The vulnerability is a Local File Inclusion (LFI) flaw resulting from insufficient validation of user-supplied input. An attacker can exploit this by crafting a malicious request that includes directory traversal sequences (e.g., ../). This tricks the application into including and displaying the contents of arbitrary files from the server's local file system, such as wp-config.php or /etc/passwd, which are outside of the intended web root directory.

This vulnerability is rated as High severity with a CVSS score of 7.5. Exploitation could lead to significant business harm, including the unauthorized disclosure of sensitive information like database credentials, API keys, and internal system configurations. This exposed data could be leveraged by attackers to escalate their privileges, gain full control over the web server, deface the website, or pivot to other systems within the network, resulting in data breaches, service disruptions, and reputational damage.

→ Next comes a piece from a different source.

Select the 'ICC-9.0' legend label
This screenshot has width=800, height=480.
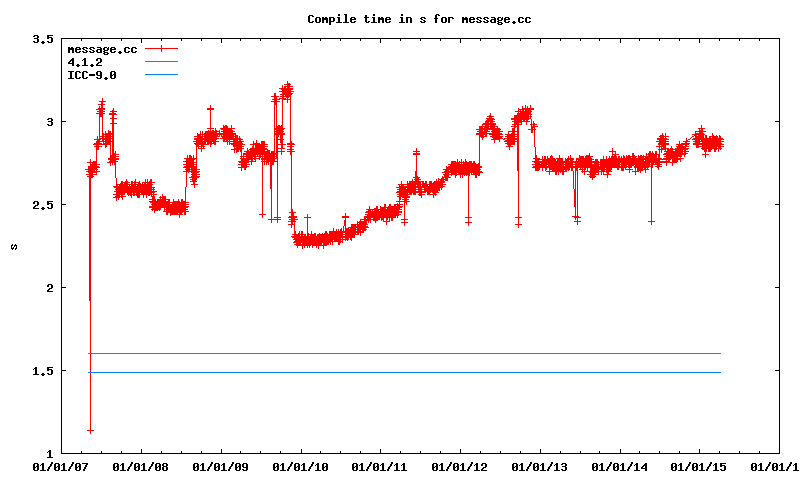[x=89, y=75]
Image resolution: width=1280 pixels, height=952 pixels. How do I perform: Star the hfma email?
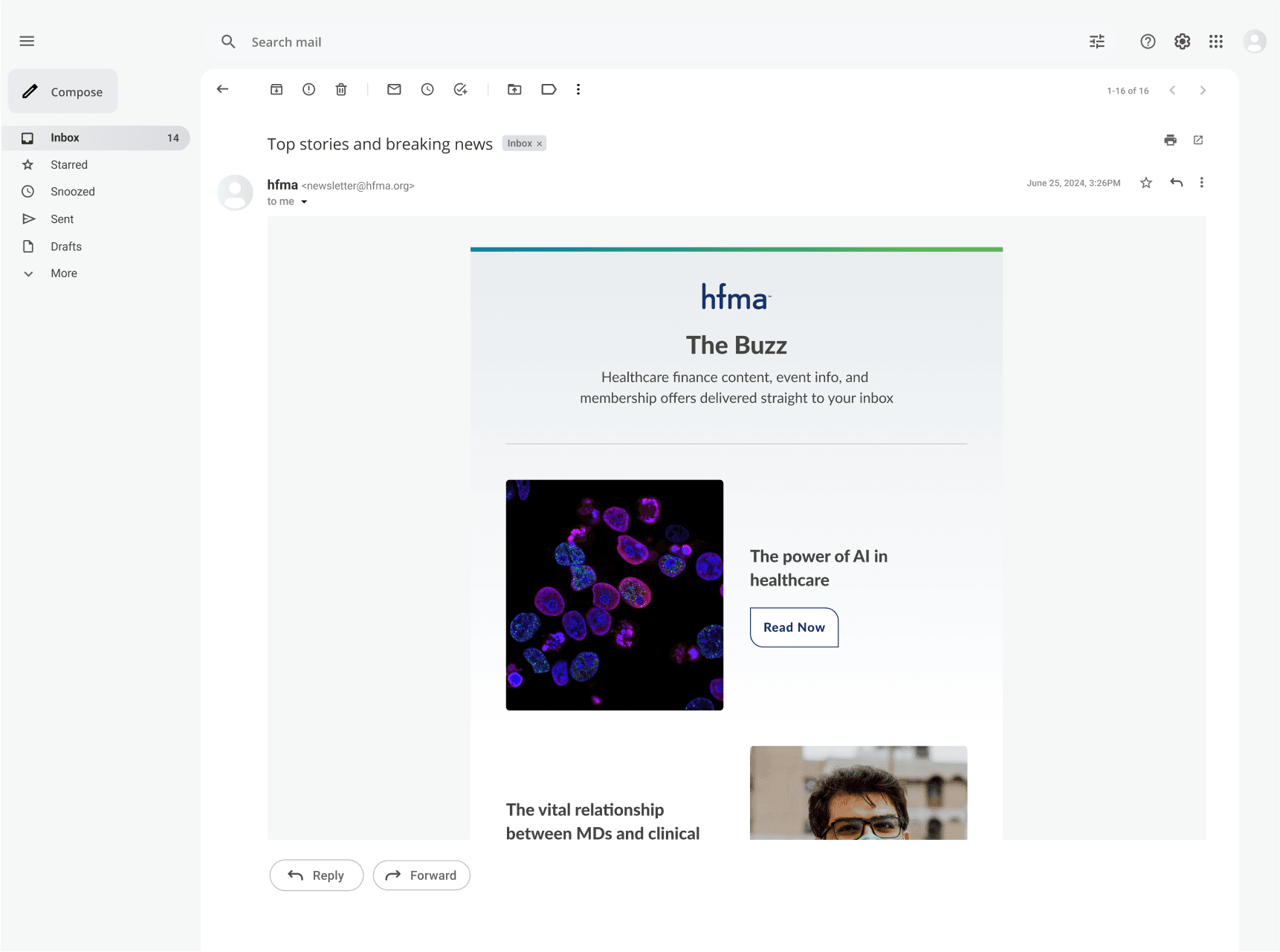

Immediate Action: Immediately update the LT Unleashed plugin to the latest version provided by the vendor, which addresses this vulnerability. If the plugin is not critical for business operations, consider deactivating and removing it entirely to eliminate this attack vector.

Proactive Monitoring: Monitor web server access logs for requests containing directory traversal patterns (../, ..%2f) or attempts to access known sensitive system files. Implement file integrity monitoring (FIM) to detect unauthorized access or changes to critical configuration files like wp-config.php.

Compensating Controls: If immediate patching is not feasible, implement a Web Application Firewall (WAF) with rules specifically designed to detect and block LFI and directory traversal attacks. Additionally, ensure the web server process runs with the principle of least privilege, restricting its file system read permissions to only necessary directories.

Public Exploit Available: false

Given the high severity (CVSS 7.5) of this vulnerability and the potential for complete website compromise, immediate action is required. Organizations using the affected LT Unleashed plugin are strongly advised to apply the vendor's patch without delay. While this CVE is not currently on the CISA Known Exploited Vulnerabilities (KEV) catalog, its critical nature warrants urgent attention to prevent the exposure of sensitive data. If an update cannot be applied, the plugin should be disabled immediately as a temporary mitigating measure.